A so-called weft search occurs with the weaving machine stationary, the brake 101 released and motive power being supplied by the servomotor 30.

Adjustment of the changeover point occurs with the weaving machine running, the brake released and additional motive power being supplied by the servomotor 30. The same applies for shedding motion time reduction.

Claims

1. A weaving installation, comprising a weaving machine; a dobby; and means for driving said dobby, said driving means including first means responsive to operation of said weaving machine and second means operable independently of said weaving machine, said first means comprising a pulse generator, and said second means including a motor for said dobby operable in response to pulses produced by said pulse generator.

2. The installation of claim 1, wherein said first means further includes a control unit for said motor, said control unit being arranged to receive pulses produced by said pulse generator.

3. The installation of claim 1, wherein said first means further includes a pulse transmitter between said pulse generator and said motor.

4. The installation of claim 1, wherein said motor is an electronically regulated motor.

5. The installation of claim 1, wherein said motor is a geared motor.
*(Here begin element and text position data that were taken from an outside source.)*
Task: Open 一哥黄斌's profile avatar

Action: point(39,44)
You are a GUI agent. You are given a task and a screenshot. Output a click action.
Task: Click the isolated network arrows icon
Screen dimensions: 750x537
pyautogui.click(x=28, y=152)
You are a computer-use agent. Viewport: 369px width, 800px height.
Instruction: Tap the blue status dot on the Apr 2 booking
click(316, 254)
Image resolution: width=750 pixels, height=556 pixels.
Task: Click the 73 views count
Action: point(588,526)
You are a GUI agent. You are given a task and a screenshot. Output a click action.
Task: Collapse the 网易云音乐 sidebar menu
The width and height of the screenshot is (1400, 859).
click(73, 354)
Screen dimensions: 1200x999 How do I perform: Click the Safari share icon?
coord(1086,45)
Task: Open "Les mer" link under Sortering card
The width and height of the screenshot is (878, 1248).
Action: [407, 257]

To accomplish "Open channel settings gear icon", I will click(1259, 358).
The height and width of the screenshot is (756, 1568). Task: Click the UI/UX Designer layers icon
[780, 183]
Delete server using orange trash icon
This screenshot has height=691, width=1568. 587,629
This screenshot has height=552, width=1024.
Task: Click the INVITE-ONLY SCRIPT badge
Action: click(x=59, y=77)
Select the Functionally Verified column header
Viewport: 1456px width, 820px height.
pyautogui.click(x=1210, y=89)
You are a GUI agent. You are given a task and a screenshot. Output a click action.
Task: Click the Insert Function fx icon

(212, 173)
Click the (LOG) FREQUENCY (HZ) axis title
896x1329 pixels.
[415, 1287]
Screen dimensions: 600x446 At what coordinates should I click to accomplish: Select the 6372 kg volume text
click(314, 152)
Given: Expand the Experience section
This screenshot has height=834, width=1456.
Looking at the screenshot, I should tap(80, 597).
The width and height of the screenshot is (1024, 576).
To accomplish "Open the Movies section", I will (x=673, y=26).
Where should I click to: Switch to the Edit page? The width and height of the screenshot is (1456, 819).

6. A weaving installation, comprising a weaving machine; a dobby; means for driving said dobby, said driving means including first means responsive to operation of said weaving machine, second means operable independently of said weaving machine, and a planetary gear between said weaving machine and said dobby, said second means comprising a motor arranged to drive said planetary gear, and said planetary gear including a housing arranged to drive said dobby and to be driven by said motor, said housing being movable relative to said motor; and means for arresting said housing against movement relative to said motor.

7. The installation of claim 6, wherein said weaving machine has a shaft and said shaft has an extension to said dobby, said first means including said extension.

8. The installation of claim 6, wherein said weaving machine has a shaft and said shaft has an extension to said dobby, said first means including said extension and said planetary gear being mounted on said extension.